Passing a function ptr

Hi guys

I need to a simple stuff like this:

template<class T>
__global__ void fill_func(T *base,T (func*)(int),int width) {
	int i=threadIdx.x + blockDim.x * blockIdx.x;
	if (i<width) base[i]=func(i);
	__syncthreads();
}

At compile time nvcc returns:
[blabla]/…cuda_utils.cuh(57): error: identifier “func” is undefined
[blabla]/…cuda_utils.cuh(57): error: function returning function is not allowed

my intention is to pass a function pointer so to fill the array with func’s result like this:

device increment(int i) {
return (float)(i);
}

fill_func<<<SIZE,SIZE/256>>>(array_base,increment_func,SIZE)
Does cuda 11.2 support this?
Thanks

Yes, with some modifications.

You might start with a pattern that would actually compile in c++ (for this exercise, realize the functions as you would if they were all non-CUDA, host code functions.) For example, in C++ the prototype of a function pointer is (*func)() not (func*)(). Doing so would get rid of the mistakes you are making that are leading to the errors you indicate. If you did that, you might end up with something like this which compiles without errors:

template <class T>
__global__ void fill_func(T *base,T (*func)(int),int width) {
        int i=threadIdx.x + blockDim.x * blockIdx.x;
        if (i<width) base[i]=func(i);
        __syncthreads();
}

__device__ float  increment_func(int i) {
return (float)(i);
}

int main(){
  const int SIZE = 256;
  float *array_base = NULL;
  fill_func<<<SIZE,SIZE/256>>>(array_base,increment_func,SIZE);
}

However this still wouldn’t work correctly. There is one additional issue to deal with, and that is that in CUDA, __device__ addresses cannot be (directly) captured in host code.
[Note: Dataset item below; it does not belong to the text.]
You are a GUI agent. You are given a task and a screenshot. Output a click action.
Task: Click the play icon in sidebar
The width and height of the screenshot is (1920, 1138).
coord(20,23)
Therefore this:

  fill_func<<<SIZE,SIZE/256>>>(array_base,increment_func,SIZE);
                                          ^^^^^^^^^^^^^^

isn’t going to do what you might think. The topic of function pointer usage is covered in many places, including the programming guide, some CUDA sample codes, and various forum questions such as here. From among the many examples of ways to work around this issue linked from that question, I’ll pick one:

$ cat t48.cu
template <class T>
__global__ void fill_func(T *base,T (*func)(int),int width) {
        int i=threadIdx.x + blockDim.x * blockIdx.x;
        if (i<width) base[i]=func(i);
        __syncthreads();
        if (i < 2) printf("thread: %d  : %f\n", i, base[i]);
}

__device__ float  increment_func(int i) {
return (float)(i);
}
__device__ float (*d_increment_func)(int) = increment_func;

int main(){
  const int SIZE = 256;
  float *array_base;
  cudaMalloc(&array_base, 256*sizeof(array_base[0]));
  float (*h_d_increment_func)(int);
  cudaMemcpyFromSymbol(&h_d_increment_func, d_increment_func, sizeof (h_d_increment_func));
  fill_func<<<SIZE,SIZE/256>>>(array_base,h_d_increment_func,SIZE);
  cudaDeviceSynchronize();
}
$ nvcc -o t48 t48.cu
$ cuda-memcheck ./t48
========= CUDA-MEMCHECK
thread: 0  : 0.000000
thread: 1  : 1.000000
========= ERROR SUMMARY: 0 errors
$

Thnakyou,
very kind for your useful answer